Here is an odd little article from a newspaper dated March 16, 1904. No wonder worrying about premature burial was common in those days.

Corpse showing signs of life

“The funeral over the body of Jacob Rustchman, who apparently died Saturday at Gruetli, has been postponed until Thursday, as the corpse has shown signs of life. The ceremony was originally deferred until today in order to give the Rev. Mr. Nussbaum of Saint Louis, the officiating pastor, opportunity to arrive. Today the limbs of the body began getting warm, and today Dr. Lockhart directed that the burial be again postponed.”

One of these days, I need to dig a little deeper and see how this turned out. OK, “dig a little deeper” was a bad way to put that, but what about poor Jacob? If the pastor had not had to travel all the way from Saint Louis, would Jacob have endured an Edgar Allen Poe nightmare?

Modern embalming really began during the War of Northern Aggression (1861-1865, to be continued); the Civil War for you folks north of the Mason-Dixon Line. When is a war civil? Because of Abe’s war, thousands of soldiers died hundreds of miles from home, and for obvious reasons, a long train-ride back to the family was not a good option.

An enterprising doctor developed a fairly easy way to preserve bodies using as much as 12 pounds of arsenic and other nasty chemicals per corpse, killing undertakers and polluting our groundwater to this day. Formaldehyde-type embalming fluids came along later with different hazards for the living. Thus was the beginnings of a new industry in the USA.

Even so, for many decades after those initial embalmings in the USA, death was largely an intimate family affair.
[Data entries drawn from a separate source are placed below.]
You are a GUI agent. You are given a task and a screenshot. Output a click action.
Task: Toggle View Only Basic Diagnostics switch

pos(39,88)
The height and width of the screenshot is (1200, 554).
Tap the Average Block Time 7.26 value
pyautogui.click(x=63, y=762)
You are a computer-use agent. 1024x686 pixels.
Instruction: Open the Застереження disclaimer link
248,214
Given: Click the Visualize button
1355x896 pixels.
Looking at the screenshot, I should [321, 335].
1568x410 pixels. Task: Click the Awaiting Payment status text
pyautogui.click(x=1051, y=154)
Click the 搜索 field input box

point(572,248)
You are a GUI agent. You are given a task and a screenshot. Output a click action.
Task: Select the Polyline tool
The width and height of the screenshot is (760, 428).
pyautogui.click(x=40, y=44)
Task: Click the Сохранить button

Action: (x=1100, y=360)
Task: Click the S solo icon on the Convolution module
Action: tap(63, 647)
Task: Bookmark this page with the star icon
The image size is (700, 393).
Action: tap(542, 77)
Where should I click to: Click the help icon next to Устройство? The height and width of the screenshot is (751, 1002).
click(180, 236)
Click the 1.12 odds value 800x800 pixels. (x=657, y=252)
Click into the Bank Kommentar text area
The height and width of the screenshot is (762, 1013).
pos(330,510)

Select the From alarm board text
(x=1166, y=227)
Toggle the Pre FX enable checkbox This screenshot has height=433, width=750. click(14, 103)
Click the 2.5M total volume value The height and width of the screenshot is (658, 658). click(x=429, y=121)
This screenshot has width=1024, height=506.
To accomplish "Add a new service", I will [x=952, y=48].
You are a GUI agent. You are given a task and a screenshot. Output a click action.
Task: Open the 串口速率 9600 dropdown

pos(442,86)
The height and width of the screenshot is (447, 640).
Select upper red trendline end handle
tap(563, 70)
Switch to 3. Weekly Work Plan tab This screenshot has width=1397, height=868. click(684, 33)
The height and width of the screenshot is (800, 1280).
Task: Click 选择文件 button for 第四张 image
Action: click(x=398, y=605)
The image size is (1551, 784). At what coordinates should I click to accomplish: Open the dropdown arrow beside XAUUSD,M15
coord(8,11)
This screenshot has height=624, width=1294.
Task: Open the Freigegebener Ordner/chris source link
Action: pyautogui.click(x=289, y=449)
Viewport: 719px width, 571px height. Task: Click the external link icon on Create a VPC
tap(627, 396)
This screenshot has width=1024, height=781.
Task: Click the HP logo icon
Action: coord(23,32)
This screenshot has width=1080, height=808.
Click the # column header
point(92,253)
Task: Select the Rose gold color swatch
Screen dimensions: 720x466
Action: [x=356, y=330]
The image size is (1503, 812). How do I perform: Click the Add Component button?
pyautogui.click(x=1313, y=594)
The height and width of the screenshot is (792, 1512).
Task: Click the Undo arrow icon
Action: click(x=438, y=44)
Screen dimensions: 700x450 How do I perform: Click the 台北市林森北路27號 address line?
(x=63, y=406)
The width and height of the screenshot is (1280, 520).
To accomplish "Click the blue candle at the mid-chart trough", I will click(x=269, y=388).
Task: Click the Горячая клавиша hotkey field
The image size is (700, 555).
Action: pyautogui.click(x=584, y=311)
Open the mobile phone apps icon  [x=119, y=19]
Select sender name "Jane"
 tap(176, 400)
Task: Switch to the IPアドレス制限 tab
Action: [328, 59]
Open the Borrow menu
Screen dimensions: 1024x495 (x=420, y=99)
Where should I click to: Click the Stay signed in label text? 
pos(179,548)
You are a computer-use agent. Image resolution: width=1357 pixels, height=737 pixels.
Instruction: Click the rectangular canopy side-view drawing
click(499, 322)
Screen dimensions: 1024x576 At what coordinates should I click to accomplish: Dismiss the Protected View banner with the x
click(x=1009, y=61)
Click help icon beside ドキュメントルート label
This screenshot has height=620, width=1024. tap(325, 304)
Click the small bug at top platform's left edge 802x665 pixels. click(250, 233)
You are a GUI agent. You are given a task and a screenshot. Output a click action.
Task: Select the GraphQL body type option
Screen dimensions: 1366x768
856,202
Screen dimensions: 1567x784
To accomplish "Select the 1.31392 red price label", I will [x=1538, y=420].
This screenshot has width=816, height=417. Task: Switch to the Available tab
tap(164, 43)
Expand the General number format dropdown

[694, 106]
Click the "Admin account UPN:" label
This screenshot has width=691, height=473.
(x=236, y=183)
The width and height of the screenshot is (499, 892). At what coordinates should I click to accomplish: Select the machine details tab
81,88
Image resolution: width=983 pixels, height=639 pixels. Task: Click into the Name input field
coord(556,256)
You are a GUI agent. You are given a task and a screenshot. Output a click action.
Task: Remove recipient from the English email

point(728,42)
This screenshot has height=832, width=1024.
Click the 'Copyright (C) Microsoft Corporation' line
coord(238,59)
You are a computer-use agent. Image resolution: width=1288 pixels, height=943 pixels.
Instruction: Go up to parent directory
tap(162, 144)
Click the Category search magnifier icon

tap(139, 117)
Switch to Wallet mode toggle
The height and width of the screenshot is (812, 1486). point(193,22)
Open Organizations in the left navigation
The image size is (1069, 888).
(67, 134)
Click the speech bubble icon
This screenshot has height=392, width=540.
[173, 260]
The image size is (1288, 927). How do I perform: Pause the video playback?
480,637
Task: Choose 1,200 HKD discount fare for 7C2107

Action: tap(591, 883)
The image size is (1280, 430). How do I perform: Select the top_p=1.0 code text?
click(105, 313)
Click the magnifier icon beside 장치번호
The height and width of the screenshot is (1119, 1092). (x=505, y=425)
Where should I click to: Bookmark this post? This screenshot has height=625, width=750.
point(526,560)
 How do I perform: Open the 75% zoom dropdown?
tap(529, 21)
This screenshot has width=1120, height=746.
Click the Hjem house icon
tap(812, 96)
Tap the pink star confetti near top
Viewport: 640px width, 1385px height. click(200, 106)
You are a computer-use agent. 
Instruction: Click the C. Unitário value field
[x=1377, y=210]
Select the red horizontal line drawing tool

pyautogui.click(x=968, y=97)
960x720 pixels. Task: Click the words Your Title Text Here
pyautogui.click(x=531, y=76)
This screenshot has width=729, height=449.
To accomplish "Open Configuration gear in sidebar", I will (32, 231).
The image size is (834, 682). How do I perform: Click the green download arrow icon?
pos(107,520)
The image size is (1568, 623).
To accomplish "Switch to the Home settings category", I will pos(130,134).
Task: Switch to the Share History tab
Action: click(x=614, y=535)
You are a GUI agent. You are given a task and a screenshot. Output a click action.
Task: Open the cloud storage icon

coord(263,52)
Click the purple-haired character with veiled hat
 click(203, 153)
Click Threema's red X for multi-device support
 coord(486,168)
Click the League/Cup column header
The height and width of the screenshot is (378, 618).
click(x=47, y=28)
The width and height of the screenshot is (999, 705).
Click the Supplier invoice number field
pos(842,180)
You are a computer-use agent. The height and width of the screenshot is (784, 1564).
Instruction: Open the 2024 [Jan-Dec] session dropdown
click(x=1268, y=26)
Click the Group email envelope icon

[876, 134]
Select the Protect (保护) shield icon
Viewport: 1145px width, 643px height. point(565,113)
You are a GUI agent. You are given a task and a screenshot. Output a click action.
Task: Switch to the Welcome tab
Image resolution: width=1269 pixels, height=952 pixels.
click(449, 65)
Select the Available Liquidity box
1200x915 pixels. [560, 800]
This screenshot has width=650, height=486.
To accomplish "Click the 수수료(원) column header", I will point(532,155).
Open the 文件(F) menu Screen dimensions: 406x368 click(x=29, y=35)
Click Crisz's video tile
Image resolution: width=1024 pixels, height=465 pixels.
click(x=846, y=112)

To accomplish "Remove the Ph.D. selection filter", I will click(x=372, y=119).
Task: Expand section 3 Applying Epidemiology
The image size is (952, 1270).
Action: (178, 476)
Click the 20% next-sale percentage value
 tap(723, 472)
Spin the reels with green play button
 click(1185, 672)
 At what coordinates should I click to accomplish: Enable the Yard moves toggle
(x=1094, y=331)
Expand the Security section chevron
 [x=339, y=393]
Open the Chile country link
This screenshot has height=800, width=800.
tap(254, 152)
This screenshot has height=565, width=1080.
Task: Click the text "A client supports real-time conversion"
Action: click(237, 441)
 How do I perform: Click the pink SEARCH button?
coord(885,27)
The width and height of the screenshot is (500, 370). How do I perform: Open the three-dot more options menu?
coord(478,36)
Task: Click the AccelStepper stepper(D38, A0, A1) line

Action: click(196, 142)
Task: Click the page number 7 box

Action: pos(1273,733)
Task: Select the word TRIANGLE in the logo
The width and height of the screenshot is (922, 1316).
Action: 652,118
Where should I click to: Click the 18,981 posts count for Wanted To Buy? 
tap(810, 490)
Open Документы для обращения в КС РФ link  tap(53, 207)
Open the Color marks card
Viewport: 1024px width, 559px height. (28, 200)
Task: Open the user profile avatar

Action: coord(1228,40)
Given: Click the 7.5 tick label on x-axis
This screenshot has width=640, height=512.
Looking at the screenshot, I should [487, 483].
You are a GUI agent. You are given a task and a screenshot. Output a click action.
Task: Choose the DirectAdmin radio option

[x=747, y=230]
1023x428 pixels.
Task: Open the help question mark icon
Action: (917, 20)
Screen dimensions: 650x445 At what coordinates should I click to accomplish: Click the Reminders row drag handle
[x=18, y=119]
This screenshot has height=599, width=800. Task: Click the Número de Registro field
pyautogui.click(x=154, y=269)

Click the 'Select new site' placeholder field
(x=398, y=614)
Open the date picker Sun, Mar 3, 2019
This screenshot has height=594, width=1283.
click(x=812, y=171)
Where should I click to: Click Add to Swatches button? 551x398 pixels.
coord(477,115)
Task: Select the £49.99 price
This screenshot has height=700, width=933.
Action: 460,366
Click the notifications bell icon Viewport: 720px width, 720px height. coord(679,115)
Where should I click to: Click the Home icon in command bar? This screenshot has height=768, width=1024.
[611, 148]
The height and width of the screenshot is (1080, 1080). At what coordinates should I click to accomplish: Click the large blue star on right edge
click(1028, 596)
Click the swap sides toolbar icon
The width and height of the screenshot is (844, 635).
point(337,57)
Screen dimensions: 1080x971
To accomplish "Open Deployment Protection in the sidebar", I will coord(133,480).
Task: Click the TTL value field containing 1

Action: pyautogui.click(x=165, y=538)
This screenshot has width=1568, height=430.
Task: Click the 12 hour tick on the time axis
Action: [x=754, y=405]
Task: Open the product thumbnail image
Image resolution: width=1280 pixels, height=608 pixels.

There was always someone in the community or town that was good at laying out the body, often in the deceased person’s home or his church where the family would spend a night or two (depending on the heat) with the departed loved one before burial. I personally think that was a better way to say “goodbye” than what has become the normal process of today. The old way may have given Jacob Rustchman, of Gruetli, a second chance, but most likely, in his case, it was only postmortem warming and not life that was observed. Postmortem warming sometimes happens, but for reasons still debated, but probably bacterial activity.

Nothing was mentioned about any attempts to revive Mr. Rustchman, which I thought strange. They merely postponed his burial. How thoughtful. When my time comes, I’d like to skip the embalming process and hope someone will wave a little hot cornbread under my nose, just to make sure I’m not playing possum. If I find out more about Jacob’s uncertain demise, I’ll let you know.